There are ways around it. It’s not like it used to be when kids could go door to door (without parents even!) grabbing goodies indiscriminately, and bickering over who got what with siblings once home (always interesting at my house growing up with five kids). Here are tips to help your kids have fun on Halloween even if they have food allergy and dietary restrictions.

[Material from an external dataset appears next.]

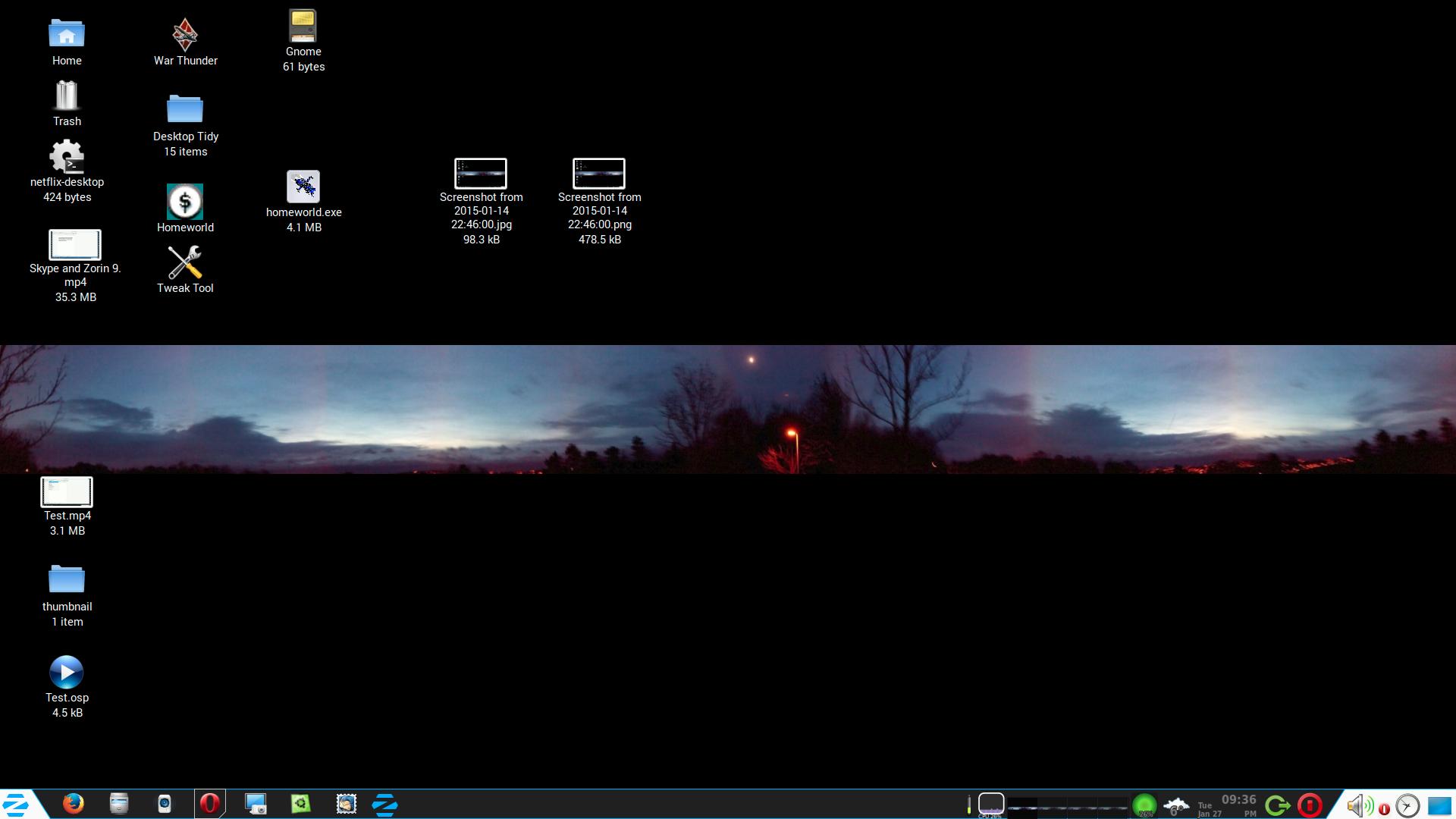Click the red shutdown power button

[1310, 805]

  • Teal Pumpkin Project – if you haven’t heard about it yet, dive in! Look for the Teal Pumpkin for non-food treats and little toys.
  • Trick or Treat Fairy who takes your child’s candy cache and leaves a coveted toy (or toys) in its place – like the Tooth Fairy, only better.
  • Bake some allergen friendly treats to trade for candy. Cookies, bars, cupcakes, or even Halloween themed fat bombs – the choices are endless.
  • Organic-ingredient candies are often allergen-friendly. They are pricier, but worth it if it means avoiding that ER co-pay or Epi-Pen drama, or just for your kids’ joy and peace of mind. Here are some examples (I have no affiliate relationships with these brands BTW – I just like these a lot)
    • Alter Eco makes non GMO organic chocolates in several varieties. They aren’t certified gluten free, but have no gluten ingredients, and many have no nut ingredients. Some do have milk ingredients. Check out the Quinoa Crunch or Burnt Caramel, two of my favorites.
    • The Natural Candy Store lets you choose candy by dietary restriction and by organic candy status.Give their grid a try, see what you get – it’s genius! Here’s what I got when I selected strict gluten free, strict peanut free, certified non GMO, no corn syrup, certified organic candy.
    • Yum Earth makes certified GF, organic, nut free, non GMO and vegan (that means strictly dairy and egg free) candy ready for Halloween sharing.

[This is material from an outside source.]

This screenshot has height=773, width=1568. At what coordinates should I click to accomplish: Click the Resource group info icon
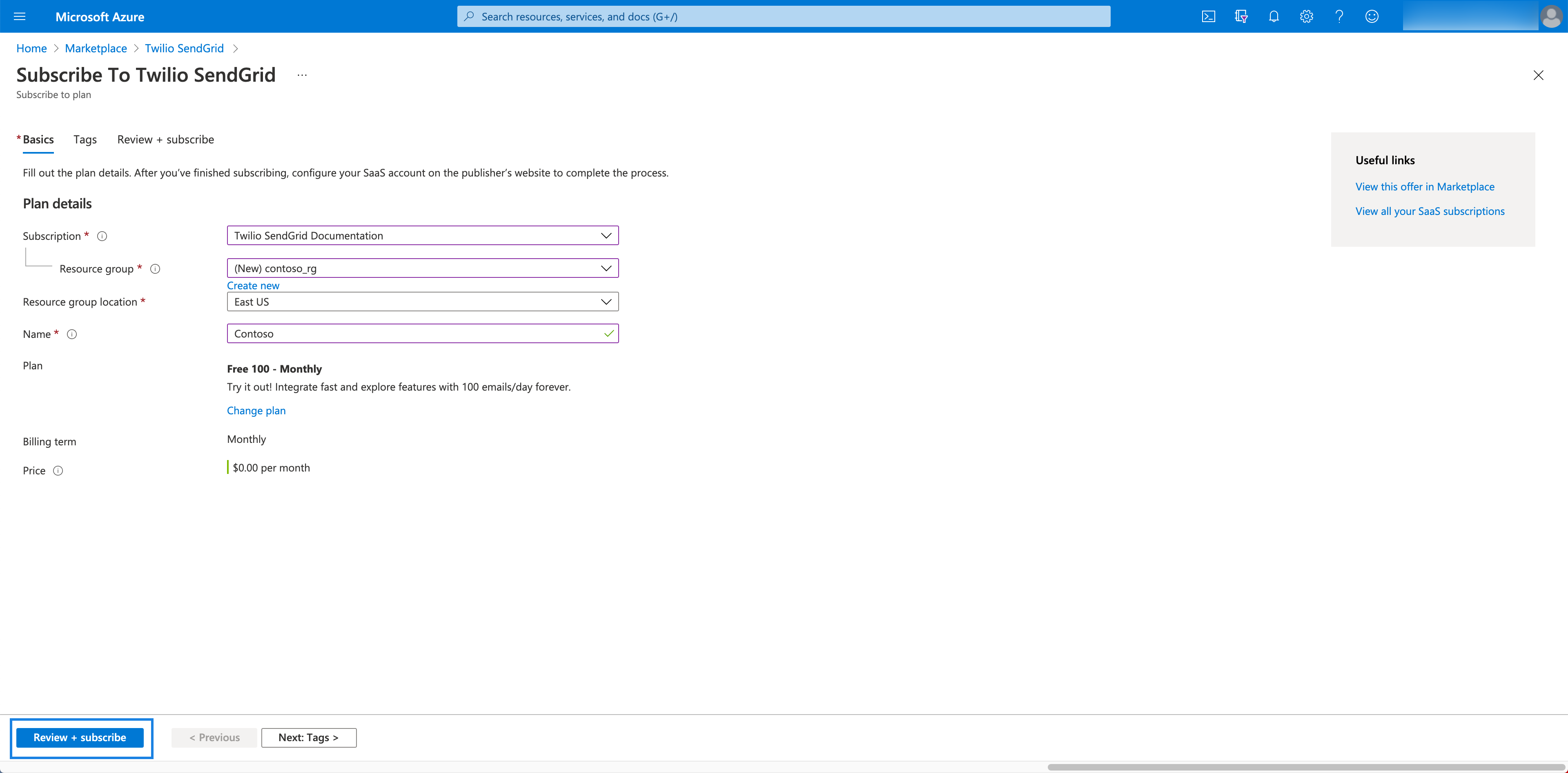click(x=155, y=269)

Be Sure You Don’t Make This Halloween Food Allergy Fail! …Here’s a mistake I witness often working with well meaning parents: Feeling sorry for your child. Or, unwittingly, for yourself.

When a parent comes in after we’ve started nutrition care process and spends a lot of time explaining why this can’t work because it is too hard to find or prepare substitute foods ….Hmmm. That’s not where we need our focus, and it is not what your child needs to hear from you. It’s also more about you than your child. You’re in charge of what is in your house to eat, and you do have a large measure of influence over what your child eats at school. Let’s strategize about how to do it, not about how hard it is. And truth is, it’s not so hard – once you decide it isn’t, commit to it, roll up your sleeves, and get started. It’s not too different from a weight loss project: Ultimately, you just get your butt in the gym and change up some eating habits you know aren’t helping, and you make it a lifestyle commitment.

Forget the drama about how they’re missing out. Talk about that in front of your kids, or worse – to your kids – and they will believe they are missing out and will feel bad about it. Talk up all the new choices there are to explore, and engage your kids in the discovery process, whether it’s making homemade treats, taste testing new store bought ones, or dreaming about the toy-trade options. Happy Halloween!